You're looking at Less Wrong's discussion board. This includes all posts, including those that haven't been promoted to the front page yet. For more information, see About Less Wrong.

Bill Gates asks HS students "What are most important choices the world faces"?

0 Post author: Dr_Manhattan 11 January 2012 08:34PM

Comments (14)

Comment author: Raemon 11 January 2012 09:04:44PM 5 points [-]

The comments on that site are not inspiring.

Comment author: Gabriel 12 January 2012 04:09:40PM 0 points [-]

By Sturgeon's law that's hardly surprising and not a reason to get dispirited. What I'm curious about is how are they planning to filter through all that crap.

Comment author: Raemon 12 January 2012 04:26:03PM 1 point [-]

What I'm curious about is how are they planning to filter through all that crap.

That's a large part of what I meant.

They can probably easily filter out responses shorter than a paragraph, and there may be some way to filter for grammatical correctness (which I suspect correlates at least loosely with having a well formed idea).

Comment author: jhuffman 11 January 2012 09:16:05PM 6 points [-]

What is the point of this?

Comment author: Dr_Manhattan 11 January 2012 11:25:25PM 0 points [-]

People can submit their world-changing ideas and possibly have them implemented by a powerful organization? Potentially make a hugely influential and technically knowledgeable person aware of some of the issues people here are interested/concerned with?

Comment author: shminux 11 January 2012 09:21:05PM 2 points [-]

typo: word/world

Comment author: Dr_Manhattan 12 January 2012 01:26:33AM 0 points [-]

thanks!

Comment author: wedrifid 12 January 2012 10:14:07AM 3 points [-]

Because HS students know these kind of things.

Comment author: TheOtherDave 12 January 2012 03:09:30PM 4 points [-]

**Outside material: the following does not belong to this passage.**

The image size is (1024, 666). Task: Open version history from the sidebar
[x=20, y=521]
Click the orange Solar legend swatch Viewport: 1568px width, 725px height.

Heh. Well, asking them "Of the choices the world faces, which ones seem most important to HS students?" would probably have sounded condescending.

Comment author: wedrifid 12 January 2012 04:22:52PM 7 points [-]

Heh. Well, asking them "Of the choices the world faces, which ones seem most important to HS students?" would probably have sounded condescending.

Not to mention eliminating most of whatever potential benefit there was to asking the group. The extra layer of indirection ensures that the particularly insightful will be having insights into the thinking of their less astute peers rather than the topic itself.

Comment author: printing-spoon 13 January 2012 04:35:42AM 0 points [-]

Do you think this is his real motivation? I can't imagine what he expects to learn.

Comment author: TheOtherDave 13 January 2012 02:14:36PM 0 points [-]

Well, knowing what adolescents think is important is useful if you intend to market important-seeming things to adolescents.

Comment author: [deleted] 12 January 2012 08:17:23PM 1 point [-]

Or any other demographic whose primary defining characteristic is their age group, really.

Comment author: Curiouskid 11 January 2012 10:14:05PM 1 point [-]

Thanks. I'll probably just submit a modified version of my Thiel application.